Stored data:
—————
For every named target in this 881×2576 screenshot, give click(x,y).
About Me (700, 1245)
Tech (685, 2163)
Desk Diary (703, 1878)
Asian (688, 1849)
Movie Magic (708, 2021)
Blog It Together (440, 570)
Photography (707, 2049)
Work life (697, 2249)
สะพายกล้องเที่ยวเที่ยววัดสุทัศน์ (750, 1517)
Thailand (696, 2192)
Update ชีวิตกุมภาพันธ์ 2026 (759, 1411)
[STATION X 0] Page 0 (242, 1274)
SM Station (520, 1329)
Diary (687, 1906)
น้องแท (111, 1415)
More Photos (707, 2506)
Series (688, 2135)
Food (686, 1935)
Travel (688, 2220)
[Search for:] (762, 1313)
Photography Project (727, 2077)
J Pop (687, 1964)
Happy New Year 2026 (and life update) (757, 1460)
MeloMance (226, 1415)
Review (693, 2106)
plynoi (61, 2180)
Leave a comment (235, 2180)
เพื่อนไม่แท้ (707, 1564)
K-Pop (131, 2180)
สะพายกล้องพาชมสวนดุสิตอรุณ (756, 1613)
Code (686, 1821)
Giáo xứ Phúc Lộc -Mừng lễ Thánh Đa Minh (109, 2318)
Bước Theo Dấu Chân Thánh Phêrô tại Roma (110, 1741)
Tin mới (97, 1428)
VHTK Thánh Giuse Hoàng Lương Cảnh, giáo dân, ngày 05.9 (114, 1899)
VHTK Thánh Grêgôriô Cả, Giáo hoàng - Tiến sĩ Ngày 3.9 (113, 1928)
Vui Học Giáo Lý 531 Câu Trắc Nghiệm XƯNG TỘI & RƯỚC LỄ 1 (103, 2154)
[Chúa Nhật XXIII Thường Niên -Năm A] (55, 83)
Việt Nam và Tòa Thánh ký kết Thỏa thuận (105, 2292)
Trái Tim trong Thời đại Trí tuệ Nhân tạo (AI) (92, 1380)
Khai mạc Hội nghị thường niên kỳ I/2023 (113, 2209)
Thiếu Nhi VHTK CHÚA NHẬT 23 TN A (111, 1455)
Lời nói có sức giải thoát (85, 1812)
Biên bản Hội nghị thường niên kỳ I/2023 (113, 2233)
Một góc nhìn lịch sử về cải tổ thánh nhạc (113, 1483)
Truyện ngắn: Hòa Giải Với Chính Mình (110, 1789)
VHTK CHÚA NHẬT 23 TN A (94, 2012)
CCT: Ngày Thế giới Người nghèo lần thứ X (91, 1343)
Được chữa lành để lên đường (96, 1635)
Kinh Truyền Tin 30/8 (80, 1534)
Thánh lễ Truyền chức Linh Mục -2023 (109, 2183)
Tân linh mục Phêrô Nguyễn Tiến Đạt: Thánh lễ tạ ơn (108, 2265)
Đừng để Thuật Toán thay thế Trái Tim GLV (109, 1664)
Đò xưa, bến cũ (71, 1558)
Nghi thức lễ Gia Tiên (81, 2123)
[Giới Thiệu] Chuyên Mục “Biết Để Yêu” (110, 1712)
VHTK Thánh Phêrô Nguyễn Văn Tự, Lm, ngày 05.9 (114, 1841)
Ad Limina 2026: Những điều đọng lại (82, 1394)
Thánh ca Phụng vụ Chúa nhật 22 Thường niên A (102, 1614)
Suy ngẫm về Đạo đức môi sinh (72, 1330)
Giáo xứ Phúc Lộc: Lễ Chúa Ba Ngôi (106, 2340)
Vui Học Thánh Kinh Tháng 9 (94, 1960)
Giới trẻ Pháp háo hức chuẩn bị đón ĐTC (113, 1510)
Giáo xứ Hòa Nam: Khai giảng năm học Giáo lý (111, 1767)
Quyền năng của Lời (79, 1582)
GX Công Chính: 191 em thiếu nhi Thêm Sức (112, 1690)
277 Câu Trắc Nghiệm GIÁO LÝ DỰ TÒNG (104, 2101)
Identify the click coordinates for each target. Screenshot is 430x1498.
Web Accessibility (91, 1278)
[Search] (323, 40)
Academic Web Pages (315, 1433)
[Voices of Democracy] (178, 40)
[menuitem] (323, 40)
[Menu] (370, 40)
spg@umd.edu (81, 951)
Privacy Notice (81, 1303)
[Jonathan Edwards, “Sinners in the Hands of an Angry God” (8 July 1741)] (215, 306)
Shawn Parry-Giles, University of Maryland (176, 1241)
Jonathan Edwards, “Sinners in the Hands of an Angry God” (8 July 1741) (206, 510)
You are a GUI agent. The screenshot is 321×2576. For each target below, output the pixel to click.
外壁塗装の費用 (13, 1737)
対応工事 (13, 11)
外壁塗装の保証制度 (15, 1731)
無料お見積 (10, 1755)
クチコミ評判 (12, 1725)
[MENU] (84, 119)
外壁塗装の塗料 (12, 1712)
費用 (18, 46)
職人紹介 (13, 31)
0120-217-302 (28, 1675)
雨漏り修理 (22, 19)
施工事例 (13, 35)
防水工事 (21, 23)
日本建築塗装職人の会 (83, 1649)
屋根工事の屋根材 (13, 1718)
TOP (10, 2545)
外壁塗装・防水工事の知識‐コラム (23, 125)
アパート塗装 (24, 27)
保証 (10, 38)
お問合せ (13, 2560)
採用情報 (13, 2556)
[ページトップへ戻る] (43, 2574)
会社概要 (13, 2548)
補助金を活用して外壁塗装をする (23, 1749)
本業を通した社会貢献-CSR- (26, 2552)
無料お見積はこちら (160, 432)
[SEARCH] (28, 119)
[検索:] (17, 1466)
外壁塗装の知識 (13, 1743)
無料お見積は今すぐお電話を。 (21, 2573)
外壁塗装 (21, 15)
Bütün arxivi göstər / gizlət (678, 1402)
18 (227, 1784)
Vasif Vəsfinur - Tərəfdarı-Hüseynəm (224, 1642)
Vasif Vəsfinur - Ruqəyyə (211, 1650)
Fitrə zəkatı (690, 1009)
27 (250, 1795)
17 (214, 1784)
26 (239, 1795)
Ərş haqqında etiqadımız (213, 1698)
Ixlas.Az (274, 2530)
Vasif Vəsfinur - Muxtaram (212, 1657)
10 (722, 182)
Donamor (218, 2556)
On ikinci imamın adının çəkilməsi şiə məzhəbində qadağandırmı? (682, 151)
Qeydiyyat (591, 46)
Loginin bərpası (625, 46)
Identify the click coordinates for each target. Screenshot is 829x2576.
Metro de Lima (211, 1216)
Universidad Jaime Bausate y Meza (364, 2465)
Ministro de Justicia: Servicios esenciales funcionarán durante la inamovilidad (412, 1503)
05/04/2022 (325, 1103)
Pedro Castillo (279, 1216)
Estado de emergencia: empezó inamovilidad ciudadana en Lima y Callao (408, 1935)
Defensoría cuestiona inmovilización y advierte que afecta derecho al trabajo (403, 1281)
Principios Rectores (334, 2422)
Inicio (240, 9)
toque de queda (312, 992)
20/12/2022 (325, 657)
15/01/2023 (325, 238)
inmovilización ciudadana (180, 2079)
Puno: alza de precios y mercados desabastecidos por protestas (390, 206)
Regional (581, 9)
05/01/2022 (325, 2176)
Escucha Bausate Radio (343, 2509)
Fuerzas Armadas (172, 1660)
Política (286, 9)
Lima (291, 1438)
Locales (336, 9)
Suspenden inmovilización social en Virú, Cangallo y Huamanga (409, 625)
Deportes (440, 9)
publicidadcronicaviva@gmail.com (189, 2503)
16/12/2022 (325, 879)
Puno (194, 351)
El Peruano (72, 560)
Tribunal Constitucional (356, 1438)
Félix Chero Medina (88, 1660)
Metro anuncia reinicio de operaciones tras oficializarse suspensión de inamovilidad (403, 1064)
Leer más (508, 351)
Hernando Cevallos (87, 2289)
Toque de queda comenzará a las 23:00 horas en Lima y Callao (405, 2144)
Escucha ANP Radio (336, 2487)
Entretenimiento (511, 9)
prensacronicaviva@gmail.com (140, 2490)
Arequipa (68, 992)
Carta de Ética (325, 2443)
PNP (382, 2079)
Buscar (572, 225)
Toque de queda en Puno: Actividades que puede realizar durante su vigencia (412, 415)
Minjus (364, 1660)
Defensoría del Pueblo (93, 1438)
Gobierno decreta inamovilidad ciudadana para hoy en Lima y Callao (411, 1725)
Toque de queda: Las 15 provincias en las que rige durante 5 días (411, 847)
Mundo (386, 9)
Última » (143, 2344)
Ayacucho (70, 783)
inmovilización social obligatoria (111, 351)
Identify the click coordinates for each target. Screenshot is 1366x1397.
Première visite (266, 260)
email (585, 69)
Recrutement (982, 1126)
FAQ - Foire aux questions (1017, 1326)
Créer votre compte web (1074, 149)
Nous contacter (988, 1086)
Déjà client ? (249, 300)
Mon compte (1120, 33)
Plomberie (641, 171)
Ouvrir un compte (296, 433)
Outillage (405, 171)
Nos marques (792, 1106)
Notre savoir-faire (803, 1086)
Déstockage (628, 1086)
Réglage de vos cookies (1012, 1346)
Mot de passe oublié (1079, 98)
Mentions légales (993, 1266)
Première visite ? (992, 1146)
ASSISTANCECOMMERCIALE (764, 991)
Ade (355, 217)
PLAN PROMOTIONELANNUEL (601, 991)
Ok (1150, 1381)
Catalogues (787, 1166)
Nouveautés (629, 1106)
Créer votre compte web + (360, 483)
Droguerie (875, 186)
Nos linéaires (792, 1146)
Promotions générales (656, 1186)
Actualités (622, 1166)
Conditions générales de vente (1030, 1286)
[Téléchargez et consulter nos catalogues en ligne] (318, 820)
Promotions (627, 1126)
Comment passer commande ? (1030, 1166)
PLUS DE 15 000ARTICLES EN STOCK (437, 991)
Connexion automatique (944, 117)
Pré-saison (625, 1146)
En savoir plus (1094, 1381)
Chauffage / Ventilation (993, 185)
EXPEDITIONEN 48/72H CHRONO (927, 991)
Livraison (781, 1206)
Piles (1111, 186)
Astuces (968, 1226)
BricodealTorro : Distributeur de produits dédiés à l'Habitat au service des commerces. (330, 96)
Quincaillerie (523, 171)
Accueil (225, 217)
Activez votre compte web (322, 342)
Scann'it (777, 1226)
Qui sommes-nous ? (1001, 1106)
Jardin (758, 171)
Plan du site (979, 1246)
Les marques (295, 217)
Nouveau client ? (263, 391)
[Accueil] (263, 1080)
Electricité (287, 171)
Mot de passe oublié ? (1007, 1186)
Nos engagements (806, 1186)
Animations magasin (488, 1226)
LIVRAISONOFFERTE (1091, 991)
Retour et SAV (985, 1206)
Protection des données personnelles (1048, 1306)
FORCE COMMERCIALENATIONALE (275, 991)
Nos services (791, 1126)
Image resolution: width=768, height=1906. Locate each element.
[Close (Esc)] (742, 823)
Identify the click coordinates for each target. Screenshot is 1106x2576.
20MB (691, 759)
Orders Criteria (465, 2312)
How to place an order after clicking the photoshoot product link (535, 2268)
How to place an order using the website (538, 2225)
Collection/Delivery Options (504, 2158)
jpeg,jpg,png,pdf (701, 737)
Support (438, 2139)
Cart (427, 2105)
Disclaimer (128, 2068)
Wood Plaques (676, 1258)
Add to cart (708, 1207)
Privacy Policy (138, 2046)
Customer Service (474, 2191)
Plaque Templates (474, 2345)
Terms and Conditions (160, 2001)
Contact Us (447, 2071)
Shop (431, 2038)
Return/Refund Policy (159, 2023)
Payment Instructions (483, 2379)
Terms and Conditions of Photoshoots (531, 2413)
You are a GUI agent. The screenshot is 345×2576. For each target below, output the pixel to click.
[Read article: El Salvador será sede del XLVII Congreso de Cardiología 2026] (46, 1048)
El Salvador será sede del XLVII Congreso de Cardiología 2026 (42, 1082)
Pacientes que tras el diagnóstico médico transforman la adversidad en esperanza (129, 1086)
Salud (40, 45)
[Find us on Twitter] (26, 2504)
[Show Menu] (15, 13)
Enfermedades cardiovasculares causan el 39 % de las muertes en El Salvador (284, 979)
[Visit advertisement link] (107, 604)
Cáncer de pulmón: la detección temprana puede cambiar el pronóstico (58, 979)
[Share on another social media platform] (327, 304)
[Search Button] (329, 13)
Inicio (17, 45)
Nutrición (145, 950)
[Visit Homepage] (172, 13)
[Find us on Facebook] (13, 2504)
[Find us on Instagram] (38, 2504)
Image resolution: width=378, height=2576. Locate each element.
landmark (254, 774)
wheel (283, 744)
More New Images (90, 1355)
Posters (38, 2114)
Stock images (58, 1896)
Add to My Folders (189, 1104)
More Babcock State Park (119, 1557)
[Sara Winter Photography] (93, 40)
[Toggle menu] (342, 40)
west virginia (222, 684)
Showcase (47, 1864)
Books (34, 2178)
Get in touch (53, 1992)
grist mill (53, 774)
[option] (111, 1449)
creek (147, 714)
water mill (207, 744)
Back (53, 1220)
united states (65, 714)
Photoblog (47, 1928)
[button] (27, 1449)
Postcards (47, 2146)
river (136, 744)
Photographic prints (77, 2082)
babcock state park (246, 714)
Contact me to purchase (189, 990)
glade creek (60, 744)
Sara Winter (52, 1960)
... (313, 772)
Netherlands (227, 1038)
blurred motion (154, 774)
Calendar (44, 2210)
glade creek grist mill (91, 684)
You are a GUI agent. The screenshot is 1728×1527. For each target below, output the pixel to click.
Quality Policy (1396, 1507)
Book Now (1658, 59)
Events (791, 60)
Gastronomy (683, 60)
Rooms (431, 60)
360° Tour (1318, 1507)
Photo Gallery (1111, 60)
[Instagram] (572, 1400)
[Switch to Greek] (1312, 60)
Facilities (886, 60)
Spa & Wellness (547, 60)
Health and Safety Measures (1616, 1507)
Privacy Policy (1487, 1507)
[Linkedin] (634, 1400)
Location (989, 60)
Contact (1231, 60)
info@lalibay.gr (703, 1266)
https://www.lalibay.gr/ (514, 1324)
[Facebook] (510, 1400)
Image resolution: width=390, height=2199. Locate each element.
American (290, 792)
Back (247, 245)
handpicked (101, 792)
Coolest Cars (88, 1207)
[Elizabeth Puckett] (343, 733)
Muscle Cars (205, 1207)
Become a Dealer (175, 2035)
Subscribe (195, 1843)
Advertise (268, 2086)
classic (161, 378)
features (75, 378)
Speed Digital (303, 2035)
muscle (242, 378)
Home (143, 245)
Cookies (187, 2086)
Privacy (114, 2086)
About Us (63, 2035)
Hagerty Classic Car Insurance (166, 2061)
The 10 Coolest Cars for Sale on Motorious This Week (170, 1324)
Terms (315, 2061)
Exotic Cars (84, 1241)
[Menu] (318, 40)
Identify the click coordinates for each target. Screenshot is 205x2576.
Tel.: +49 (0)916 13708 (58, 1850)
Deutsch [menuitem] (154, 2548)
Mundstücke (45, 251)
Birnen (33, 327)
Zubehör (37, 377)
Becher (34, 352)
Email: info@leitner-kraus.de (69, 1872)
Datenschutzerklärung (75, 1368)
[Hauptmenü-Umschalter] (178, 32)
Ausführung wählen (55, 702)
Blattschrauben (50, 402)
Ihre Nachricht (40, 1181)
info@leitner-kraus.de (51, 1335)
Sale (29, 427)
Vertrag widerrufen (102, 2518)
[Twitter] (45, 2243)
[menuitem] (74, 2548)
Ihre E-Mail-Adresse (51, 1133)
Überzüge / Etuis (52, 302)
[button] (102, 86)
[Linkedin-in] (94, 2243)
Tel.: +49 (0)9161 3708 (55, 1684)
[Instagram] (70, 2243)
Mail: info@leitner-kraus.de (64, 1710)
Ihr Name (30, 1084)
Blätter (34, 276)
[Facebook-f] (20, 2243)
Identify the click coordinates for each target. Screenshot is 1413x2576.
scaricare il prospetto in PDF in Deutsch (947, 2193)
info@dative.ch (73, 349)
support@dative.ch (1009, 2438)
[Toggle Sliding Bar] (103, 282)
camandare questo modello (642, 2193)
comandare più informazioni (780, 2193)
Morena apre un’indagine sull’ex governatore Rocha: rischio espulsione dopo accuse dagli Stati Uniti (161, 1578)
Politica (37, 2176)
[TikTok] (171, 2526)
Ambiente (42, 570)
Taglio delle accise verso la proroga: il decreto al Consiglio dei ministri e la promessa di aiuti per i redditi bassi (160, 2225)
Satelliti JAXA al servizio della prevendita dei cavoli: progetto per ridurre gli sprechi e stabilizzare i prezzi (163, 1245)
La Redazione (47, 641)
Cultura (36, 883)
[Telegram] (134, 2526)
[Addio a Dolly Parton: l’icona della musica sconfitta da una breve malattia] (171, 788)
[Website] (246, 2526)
—————
About this task: Look above and return each line of the records exactly, from the very first through the line with "Work life (697, 2249)", both included.

Answer for the task:
For every named target in this 881×2576 screenshot, give click(x,y).
About Me (700, 1245)
Tech (685, 2163)
Desk Diary (703, 1878)
Asian (688, 1849)
Movie Magic (708, 2021)
Blog It Together (440, 570)
Photography (707, 2049)
Work life (697, 2249)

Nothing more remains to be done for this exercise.